Effect of antiretroviral drugs on the DNA damage in mice

•Patients suffering from HIV/AIDS are commonly treated with nevirapine and efavirenz.•Acute and subchronic use of antiretroviral drugs causes various adverse effects.•We investigated acute and subchronic effects of efavirenz and nevirapine on DNA damage.•Acute or subchronic administration of nevirapine did not increase the DNA damage in mice.•Subchronic treatment with efavirenz increased the observed DNA damage in the brain of mice.

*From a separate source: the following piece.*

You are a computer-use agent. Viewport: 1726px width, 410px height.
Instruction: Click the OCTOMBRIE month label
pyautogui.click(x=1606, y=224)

In order to investigate the effects of two non-nucleoside reverse transcriptase inhibitors (NNRTIs) on the DNA damage in vivo, nevirapine (NVP; 3.3 mg/kg), efavirenz (EFV; 10 mg/kg) or saline were administered orally. Acute effects were analyzed 24 h after the administration of a single NNRTI dose, and subchronic effects 24 h after the last dose. Peripheral blood, brain, heart and liver samples were subjected to genotoxicity analyses and polychromatic erythrocytes from the bone marrow to micronucleus test. The micronucleus test did not reveal any significant differences between animals from the acute or subchronic groups. Comet assay showed that acute and subchronic NNRTI treatment did not cause any significant DNA damage in heart, liver or peripheral blood cells. However, increased damage indexes and frequencies were observed in the brain of mice, subchronically treated with EFV. This result suggests for the first time that this drug might induce genotoxicity in the brain.